L’atteggiamento di alcuni musicisti neri e l’entusiasmo di alcuni nazionalisti culturali neri come LeRoy Jones, fecero sì che la nuova musica incontrasse un diverso destino in America e in Europa. Ignorata e disprezzata, o comunque emarginata in patria, la new thing trovò un grande numero di ardenti sostenitori e un prospero mercato tra i giovani del vecchio continente, che vedevano in quella musica l’espressione simbolica di una lotta per la quale si approvavano i fini eversivi. Anche per questo dalla seconda metà degli anni Sessanta si intensificò sensibilmente il flusso dei musicisti neri in Europa dove ebbero maggiore fortuna nelle città di Copenaghen, Parigi, e altri paesi del nord. Al di qua dell’Atlantico le possibilità di lavoro erano maggiori mentre in patria si andavano rarefacendo ed il pubblico che in America era ostile e indifferente, qui applaudiva con calore. A questo si aggiungeva il clima di violenza che spingeva quei giovani musicisti a fuggire, una violenza che aveva ormai ampliato il divario e le incomprensioni tra la popolazione bianca e quella nera. “L'America ripudia il jazz come arte mentre l'Europa l'accetta e l’incoraggia”, ha detto l'esule illustre Johnny Griffin: "L'Europa sta salvando il jazz ed ha certamente salvato la mia vita". Questa ed altre dichiarazioni d'amore-odio per l'America e per L'Europa sono contenute nel lavoro di Bill Moody dedicato ai musicisti americani espatriati in Europa. In Europa non c'era discriminazione razziale, i musicisti erano trattati come artisti, vale a dire che veniva loro concessa la dignità ed uno status, mentre nel loro paese vivevano, o sopravvivevano, ai bordi del business, quasi ignorati e semi emarginati per discriminazione o motivi politici o perché schiacciati dalla inesorabile logica del profitto.

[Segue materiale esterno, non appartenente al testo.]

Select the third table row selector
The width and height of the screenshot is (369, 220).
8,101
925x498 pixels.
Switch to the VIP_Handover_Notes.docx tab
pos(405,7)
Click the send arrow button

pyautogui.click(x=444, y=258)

Il 1965 e il 1966 furono forse gli anni d’oro per la new thing, non tanto per la sua accettazione nel pubblico, quanto per la creatività dei suoi maggiori esponenti. Molti di loro, come i più stretti collaboratori di Coltrane (McCoy Tyner, Jimmi Garrison, Elvin Jones e altri) si dedicarono intensamente al free jazz per poi passare ad altre esperienze interessanti.
“Il jazz, ..., è un'espressione musicale; e questa musica è per me espressione degli ideali più alti. C'è dunque bisogno di fratellanza, e credo che con la fratellanza non ci sarebbe povertà. E con la fratellanza non ci sarebbe nemmeno la guerra.”
(John Coltrane)
Il dissenso per la guerra in Vietnam (dal 1964 al 1975), esacerbava ancor più gli animi sia bianchi che neri, i quali vedevano dilapidare in quel conflitto enormi risorse che sarebbero potute essere più utilmente impiegate per migliorare le loro misere condizioni sociali e per risanare i ghetti.

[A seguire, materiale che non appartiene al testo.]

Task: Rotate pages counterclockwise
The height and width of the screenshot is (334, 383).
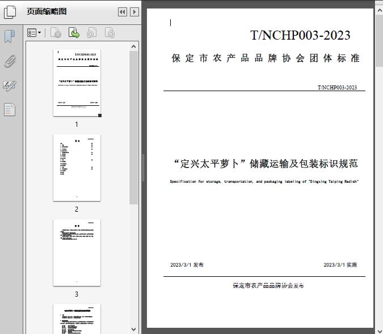Action: 91,33
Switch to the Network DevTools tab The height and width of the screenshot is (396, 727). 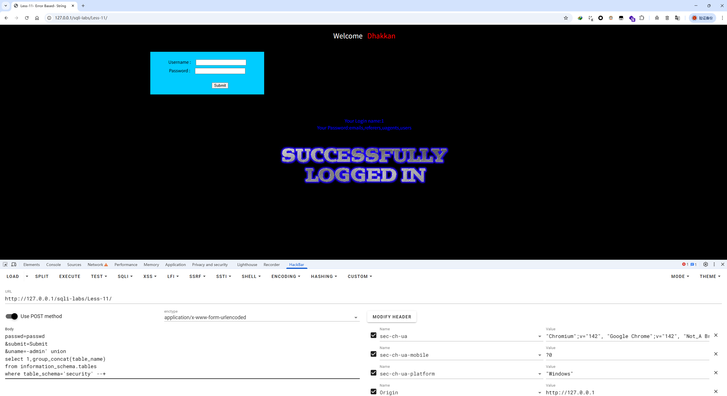(x=95, y=265)
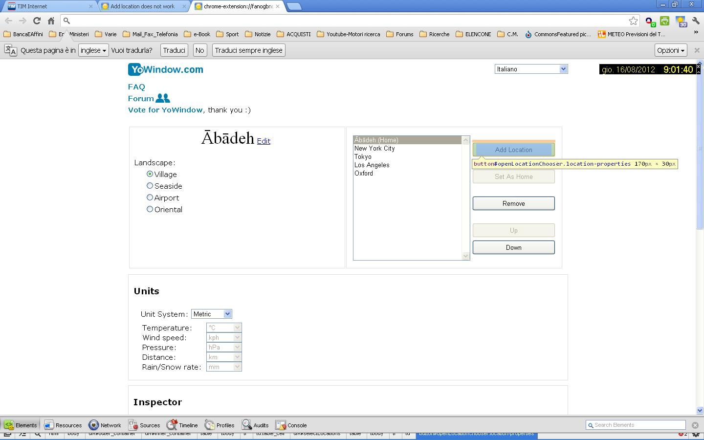Open the Chrome wrench settings menu

696,21

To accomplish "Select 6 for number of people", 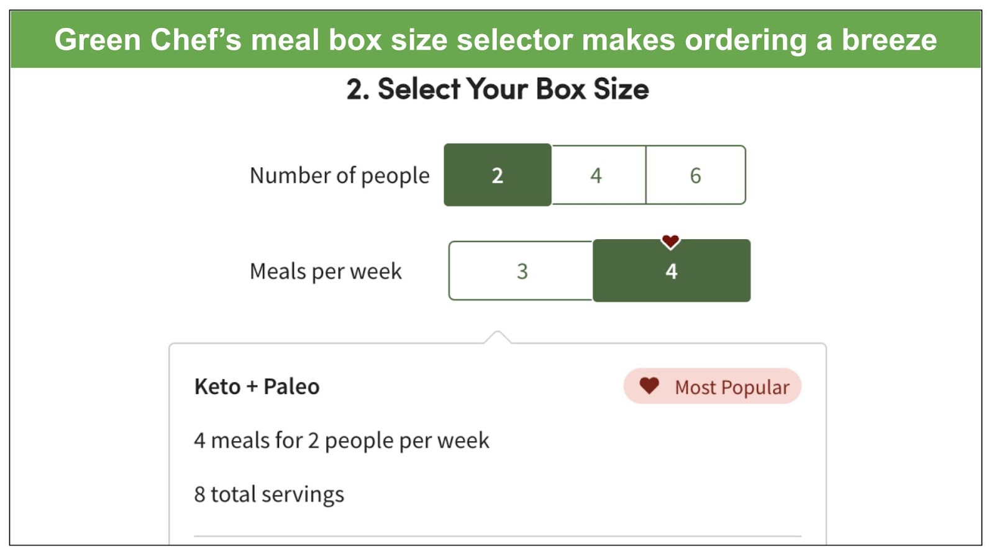I will pyautogui.click(x=696, y=175).
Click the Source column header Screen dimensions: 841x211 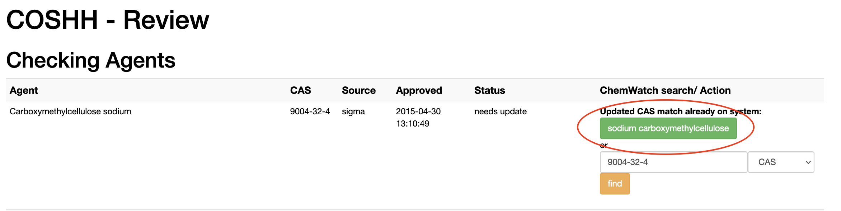(x=358, y=90)
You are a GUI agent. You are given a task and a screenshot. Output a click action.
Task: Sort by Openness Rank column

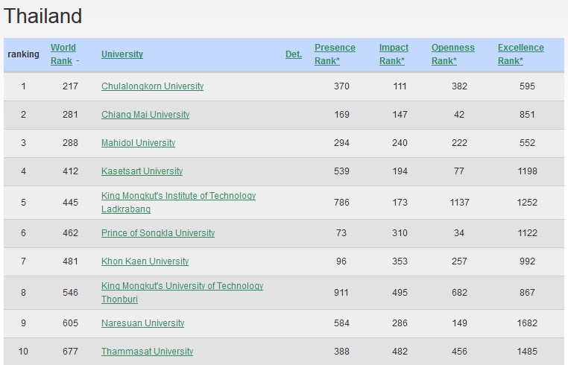[x=452, y=54]
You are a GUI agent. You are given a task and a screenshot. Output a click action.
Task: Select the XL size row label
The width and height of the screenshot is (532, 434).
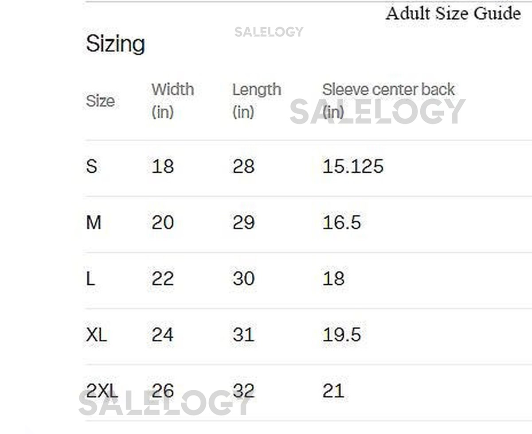click(96, 335)
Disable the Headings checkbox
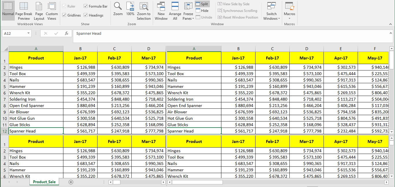 [x=86, y=15]
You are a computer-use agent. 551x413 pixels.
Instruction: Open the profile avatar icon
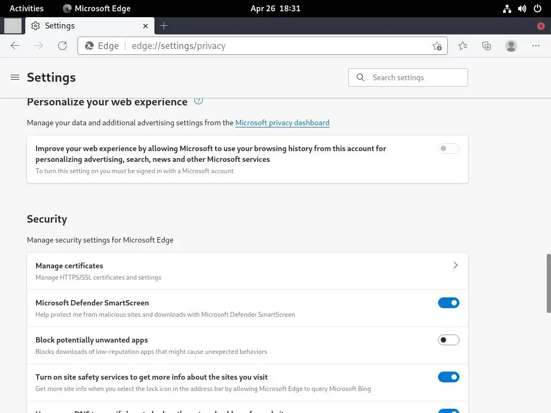[511, 46]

L’assassinio di Martin Luther King nell’aprile del ’68, con i tumulti in oltre settanta città e poi l’uccisione di Robert Kennedy, diedero al mondo la sensazione che l’America fosse a un passo dall’abisso. In quello stesso periodo i drammatici fatti del maggio parigino convinsero che un’era fosse ormai finita e ne stesse cominciando una nuova.
Fra le scritte tracciate sui muri dagli studenti asserragliati nella Sorbona di Parigi ce n’era una che ammoniva: “Vietato vietare”.
Un critico di jazz francese, per singolare coincidenza, scrisse poco prima, che il motto dei musicisti free poteva essere proprio questo.